The books said that total magnetic moment of an electron is spin + orbital magnetic moment.

But is the orbital magnetic moment realistic quantum mechanically? I thought electrons dosen't have a trajectory. The Stern Garlach experiment showed that silver atoms only split into two paths after being in a magnetic field. But if orbital magnetic moment was also present then shouldn't there be less distinction in that the paths may have been more spread out or random.

 

[jtbell]

The net orbital angular momentum of the 47 electrons in a silver atom is zero, and their spins "pair up" so the total angular momentum (orbital + spin) comes only from the spin of the outermost electron.

 

[Meir Achuz]

The books said that total magnetic moment of an electron is spin + orbital magnetic moment.

But is the orbital magnetic moment realistic quantum mechanically? I thought electrons dosen't have a trajectory. The Stern Garlach experiment showed that silver atoms only split into two paths after being in a magnetic field. But if orbital magnetic moment was also present then shouldn't there be less distinction in that the paths may have been more spread out or random.

Orbital angular momentum is also quantized. If an atom has both S and L, then J=L+S. (QM addition. This is called "L-S coupling".)
J is quantized and would determine the SG splitting.

 

[pivoxa15]

The angular momentum of an electron is also quantised and a real phenomena in that it can be measured (although only one component at a time). Classically moving charges generate a magnetic field so that is why we associate an orbital magnetic moment to an electron in an atom. But the angular momentum is quantised and that is why the magnetic moment is also quantised.

 

[dextercioby]

The books said that total magnetic moment of an electron is spin + orbital magnetic moment.

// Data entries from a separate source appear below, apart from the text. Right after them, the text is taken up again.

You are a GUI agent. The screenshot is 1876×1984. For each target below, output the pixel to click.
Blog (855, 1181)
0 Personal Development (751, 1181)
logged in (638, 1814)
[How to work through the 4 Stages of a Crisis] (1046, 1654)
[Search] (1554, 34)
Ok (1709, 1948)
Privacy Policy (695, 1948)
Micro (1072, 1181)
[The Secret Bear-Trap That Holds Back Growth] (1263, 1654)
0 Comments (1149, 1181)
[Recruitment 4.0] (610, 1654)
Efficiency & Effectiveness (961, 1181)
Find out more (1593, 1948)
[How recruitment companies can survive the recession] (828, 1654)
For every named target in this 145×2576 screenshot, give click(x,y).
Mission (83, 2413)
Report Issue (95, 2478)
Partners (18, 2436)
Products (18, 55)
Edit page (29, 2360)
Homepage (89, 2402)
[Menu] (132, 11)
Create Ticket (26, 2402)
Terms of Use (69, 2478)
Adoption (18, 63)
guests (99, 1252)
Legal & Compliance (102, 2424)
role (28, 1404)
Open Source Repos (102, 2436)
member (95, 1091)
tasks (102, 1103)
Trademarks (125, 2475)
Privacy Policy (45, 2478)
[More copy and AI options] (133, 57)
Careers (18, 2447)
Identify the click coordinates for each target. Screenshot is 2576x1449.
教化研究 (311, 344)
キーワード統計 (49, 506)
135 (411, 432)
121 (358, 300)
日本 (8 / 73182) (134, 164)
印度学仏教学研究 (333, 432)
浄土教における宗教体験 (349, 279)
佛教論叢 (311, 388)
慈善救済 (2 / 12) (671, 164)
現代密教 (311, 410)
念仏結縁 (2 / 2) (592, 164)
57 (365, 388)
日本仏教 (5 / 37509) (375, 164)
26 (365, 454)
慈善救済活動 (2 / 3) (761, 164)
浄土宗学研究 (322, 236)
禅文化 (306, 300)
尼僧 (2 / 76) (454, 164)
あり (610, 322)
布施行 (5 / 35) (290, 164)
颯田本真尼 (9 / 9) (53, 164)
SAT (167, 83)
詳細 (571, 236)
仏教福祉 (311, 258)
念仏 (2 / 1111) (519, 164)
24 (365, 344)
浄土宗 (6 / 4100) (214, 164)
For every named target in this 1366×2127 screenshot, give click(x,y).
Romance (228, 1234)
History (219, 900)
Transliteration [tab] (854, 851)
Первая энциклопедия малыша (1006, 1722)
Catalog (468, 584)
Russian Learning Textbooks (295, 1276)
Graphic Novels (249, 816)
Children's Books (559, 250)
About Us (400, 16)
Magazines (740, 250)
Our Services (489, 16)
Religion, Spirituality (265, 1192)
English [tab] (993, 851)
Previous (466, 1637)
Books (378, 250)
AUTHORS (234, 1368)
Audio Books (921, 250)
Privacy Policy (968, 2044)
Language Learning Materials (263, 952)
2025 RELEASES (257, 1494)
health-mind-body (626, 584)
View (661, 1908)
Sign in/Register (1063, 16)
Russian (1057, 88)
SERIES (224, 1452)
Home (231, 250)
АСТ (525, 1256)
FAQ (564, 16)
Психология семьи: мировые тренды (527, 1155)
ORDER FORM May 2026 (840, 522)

But is the orbital magnetic moment realistic quantum mechanically? I thought electrons dosen't have a trajectory. The Stern Garlach experiment showed that silver atoms only split into two paths after being in a magnetic field. But if orbital magnetic moment was also present then shouldn't there be less distinction in that the paths may have been more spread out or random.

Well, since it's given by

\hat{\mu}_{orb} \sim \hat{\vec{L}}\cdot \vec{B},

i'd say it's pretty realistic...

Daniel.

P.S. For l\neq 0 stationary states of the H-atom it gives a contribution to the shifting of the normal energy levels.